- [INSTRUCTION]
Arrange the rows below as a numbered list and leave out the blank lines.

- [DATA FOR THIS EXERCISE]
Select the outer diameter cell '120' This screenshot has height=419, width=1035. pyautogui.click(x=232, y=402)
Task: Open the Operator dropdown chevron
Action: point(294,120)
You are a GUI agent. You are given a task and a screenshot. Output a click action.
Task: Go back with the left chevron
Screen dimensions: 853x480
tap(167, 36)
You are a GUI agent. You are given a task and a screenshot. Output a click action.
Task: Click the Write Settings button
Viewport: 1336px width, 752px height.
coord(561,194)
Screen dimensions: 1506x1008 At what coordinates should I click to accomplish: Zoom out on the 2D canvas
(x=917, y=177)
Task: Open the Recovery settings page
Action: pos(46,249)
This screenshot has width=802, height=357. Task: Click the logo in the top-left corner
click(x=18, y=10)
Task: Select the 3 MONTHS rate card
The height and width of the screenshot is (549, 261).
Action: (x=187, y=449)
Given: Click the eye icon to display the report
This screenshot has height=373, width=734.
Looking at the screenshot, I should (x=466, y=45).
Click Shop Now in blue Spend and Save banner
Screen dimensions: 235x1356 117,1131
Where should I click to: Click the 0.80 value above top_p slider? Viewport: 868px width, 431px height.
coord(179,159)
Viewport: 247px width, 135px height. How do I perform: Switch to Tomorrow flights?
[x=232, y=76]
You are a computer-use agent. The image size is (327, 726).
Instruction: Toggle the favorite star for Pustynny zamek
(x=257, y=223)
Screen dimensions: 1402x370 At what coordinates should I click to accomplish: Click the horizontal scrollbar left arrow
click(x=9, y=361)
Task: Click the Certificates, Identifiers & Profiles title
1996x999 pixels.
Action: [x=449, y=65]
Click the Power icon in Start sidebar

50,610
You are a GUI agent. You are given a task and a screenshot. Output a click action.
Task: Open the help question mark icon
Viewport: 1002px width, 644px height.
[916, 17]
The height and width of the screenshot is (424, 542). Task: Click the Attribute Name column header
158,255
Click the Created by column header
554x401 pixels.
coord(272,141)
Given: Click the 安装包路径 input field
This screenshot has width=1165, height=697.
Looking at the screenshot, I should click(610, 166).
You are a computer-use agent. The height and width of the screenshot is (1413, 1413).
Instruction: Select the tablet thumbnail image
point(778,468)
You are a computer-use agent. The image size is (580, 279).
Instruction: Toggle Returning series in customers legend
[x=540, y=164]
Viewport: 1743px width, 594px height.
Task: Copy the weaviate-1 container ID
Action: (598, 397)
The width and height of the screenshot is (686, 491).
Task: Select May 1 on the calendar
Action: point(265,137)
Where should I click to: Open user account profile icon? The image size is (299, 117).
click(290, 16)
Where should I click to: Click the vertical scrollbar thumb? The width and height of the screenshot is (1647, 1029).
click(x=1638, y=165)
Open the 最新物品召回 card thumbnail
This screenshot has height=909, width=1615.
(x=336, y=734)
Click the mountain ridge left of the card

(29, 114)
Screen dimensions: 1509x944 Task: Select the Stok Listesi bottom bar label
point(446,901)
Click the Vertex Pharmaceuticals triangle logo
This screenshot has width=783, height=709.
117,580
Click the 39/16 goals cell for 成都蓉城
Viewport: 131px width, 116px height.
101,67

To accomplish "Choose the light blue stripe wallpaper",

- [WORKED SOLUTION]
1. Select the outer diameter cell '120' This screenshot has height=419, width=1035. pyautogui.click(x=232, y=402)
2. Task: Open the Operator dropdown chevron
3. Action: point(294,120)
4. You are a GUI agent. You are given a task and a screenshot. Output a click action.
5. Task: Go back with the left chevron
6. Screen dimensions: 853x480
7. tap(167, 36)
8. You are a GUI agent. You are given a task and a screenshot. Output a click action.
9. Task: Click the Write Settings button
10. Viewport: 1336px width, 752px height.
11. coord(561,194)
12. Screen dimensions: 1506x1008 At what coordinates should I click to accomplish: Zoom out on the 2D canvas
13. (x=917, y=177)
14. Task: Open the Recovery settings page
15. Action: pos(46,249)
16. This screenshot has width=802, height=357. Task: Click the logo in the top-left corner
17. click(x=18, y=10)
18. Task: Select the 3 MONTHS rate card
19. The height and width of the screenshot is (549, 261).
20. Action: (x=187, y=449)
21. Given: Click the eye icon to display the report
22. This screenshot has height=373, width=734.
23. Looking at the screenshot, I should (x=466, y=45).
24. Click Shop Now in blue Spend and Save banner
25. Screen dimensions: 235x1356 117,1131
26. Where should I click to: Click the 0.80 value above top_p slider? Viewport: 868px width, 431px height.
27. coord(179,159)
28. Viewport: 247px width, 135px height. How do I perform: Switch to Tomorrow flights?
29. [x=232, y=76]
30. You are a computer-use agent. The image size is (327, 726).
31. Instruction: Toggle the favorite star for Pustynny zamek
32. (x=257, y=223)
33. Screen dimensions: 1402x370 At what coordinates should I click to accomplish: Click the horizontal scrollbar left arrow
34. click(x=9, y=361)
35. Task: Click the Certificates, Identifiers & Profiles title
36. 1996x999 pixels.
37. Action: [x=449, y=65]
38. Click the Power icon in Start sidebar
39. 50,610
40. You are a GUI agent. You are given a task and a screenshot. Output a click action.
41. Task: Open the help question mark icon
42. Viewport: 1002px width, 644px height.
43. [916, 17]
44. The height and width of the screenshot is (424, 542). Task: Click the Attribute Name column header
45. 158,255
46. Click the Created by column header
47. 554x401 pixels.
48. coord(272,141)
49. Given: Click the 安装包路径 input field
50. This screenshot has width=1165, height=697.
51. Looking at the screenshot, I should click(610, 166).
52. You are a computer-use agent. The height and width of the screenshot is (1413, 1413).
53. Instruction: Select the tablet thumbnail image
54. point(778,468)
55. You are a computer-use agent. The image size is (580, 279).
56. Instruction: Toggle Returning series in customers legend
57. [x=540, y=164]
58. Viewport: 1743px width, 594px height.
59. Task: Copy the weaviate-1 container ID
60. Action: (598, 397)
61. The width and height of the screenshot is (686, 491).
62. Task: Select May 1 on the calendar
63. Action: point(265,137)
64. Where should I click to: Open user account profile icon? The image size is (299, 117).
65. click(290, 16)
66. Where should I click to: Click the vertical scrollbar thumb? The width and height of the screenshot is (1647, 1029).
67. click(x=1638, y=165)
68. Open the 最新物品召回 card thumbnail
69. This screenshot has height=909, width=1615.
70. (x=336, y=734)
71. Click the mountain ridge left of the card
72. (29, 114)
73. Screen dimensions: 1509x944 Task: Select the Stok Listesi bottom bar label
74. point(446,901)
75. Click the Vertex Pharmaceuticals triangle logo
76. This screenshot has width=783, height=709.
77. 117,580
78. Click the 39/16 goals cell for 成都蓉城
79. Viewport: 131px width, 116px height.
80. 101,67
81. To accomplish "Choose the light blue stripe wallpaper",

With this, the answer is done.